Selon des révélations rapportées par le quotidien Al Akhbar, la Cour d’appel de Rabat a entamé, jeudi dernier, l’examen d’une affaire criminelle d’une gravité exceptionnelle qui continue de provoquer stupeur et indignation au sein de l’opinion publique marocaine, notamment dans la région d’Aïn Aouda où les faits présumés auraient eu lieu.
Au cœur de ce dossier particulièrement sensible figure un homme âgé d’une soixantaine d’années, accusé d’avoir entretenu durant plusieurs années des relations incestueuses avec sa propre fille, née en 1987, après l’avoir soumise, selon les éléments de l’enquête, à des agressions sexuelles répétées. Ces actes auraient conduit à plusieurs grossesses et à la naissance d’enfants issus de cette relation présumée interdite.
Mais l’horreur de cette affaire ne s’arrête pas là. Les investigations menées par les autorités judiciaires et les services de la gendarmerie royale auraient mis au jour des soupçons d’agressions sexuelles visant également certaines des filles nées de cette relation incestueuse. Le principal mis en cause serait ainsi devenu, dans une situation aussi troublante que dramatique, à la fois père et grand-père des mêmes enfants.
Jeudi dernier, le sexagénaire a comparu devant la Chambre criminelle de première instance près la Cour d’appel de Rabat, aux côtés de sa fille quadragénaire, poursuivie elle aussi dans ce dossier. Plusieurs jeunes filles de la famille étaient présentes lors de l’audience, dans une atmosphère décrite comme extrêmement lourde et bouleversante.

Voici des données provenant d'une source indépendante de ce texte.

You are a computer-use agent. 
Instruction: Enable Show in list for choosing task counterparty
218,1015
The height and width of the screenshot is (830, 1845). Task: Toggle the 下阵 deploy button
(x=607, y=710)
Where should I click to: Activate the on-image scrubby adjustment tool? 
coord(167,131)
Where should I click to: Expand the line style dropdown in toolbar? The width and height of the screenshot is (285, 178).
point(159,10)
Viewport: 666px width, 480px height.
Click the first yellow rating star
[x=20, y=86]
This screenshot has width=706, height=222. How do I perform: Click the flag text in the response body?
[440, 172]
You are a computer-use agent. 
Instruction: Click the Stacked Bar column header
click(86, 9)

Face à la complexité du dossier et au volume des pièces judiciaires, la défense a demandé un délai supplémentaire afin de consulter l’intégralité des éléments de l’enquête et préparer ses plaidoiries. Le président de la Cour a ainsi décidé de reporter l’examen de l’affaire à une date ultérieure.
L’instruction préparatoire, confiée au juge d’instruction près la Cour d’appel de Rabat, aurait permis de recueillir de nombreux éléments accablants, notamment grâce à des expertises génétiques réalisées sur plusieurs membres de cette famille. Ces analyses ADN auraient confirmé que certaines jeunes filles seraient issues de la relation entre le père et sa propre fille.
La fille du principal accusé aurait reconnu qu’au moins trois de ses enfants seraient biologiquement ceux de son père. Des doutes subsisteraient également concernant une quatrième mineure, soumise elle aussi à une expertise génétique afin de déterminer son identité biologique exacte. Cette dernière aurait ensuite été transférée, sur instruction du parquet, vers un centre de protection sociale à Fès.
L’affaire avait éclaté au grand jour au mois de janvier dernier dans la commune d’Al Manzeh, relevant du cercle d’Aïn Aouda. Alertées par certains témoignages et soupçons, les autorités avaient ouvert une enquête approfondie qui a conduit à l’arrestation du principal suspect ainsi qu’à l’interpellation de plusieurs membres de son entourage familial.
Le parquet général près la Cour d’appel de Rabat avait alors décidé de poursuivre le sexagénaire et sa fille en état de détention, avec leur transfert à la prison de Tamesna. Les enquêteurs reprochent notamment à la mère d’avoir gardé le silence face aux agressions présumées subies par ses propres filles, certaines ayant été commises, selon les accusations, sous ses yeux.
Le mari de la quadragénaire a, quant à lui, été poursuivi en liberté provisoire sous contrôle judiciaire. Il pourrait répondre d’un chef lié à la non-dénonciation de crimes présumés.
Cette affaire, parmi les plus choquantes traitées ces dernières années au Maroc dans le cadre des violences intrafamiliales, relance le débat sur la protection des enfants, le silence au sein des familles et la nécessité d’un accompagnement psychologique et social renforcé pour les victimes présumées de violences sexuelles.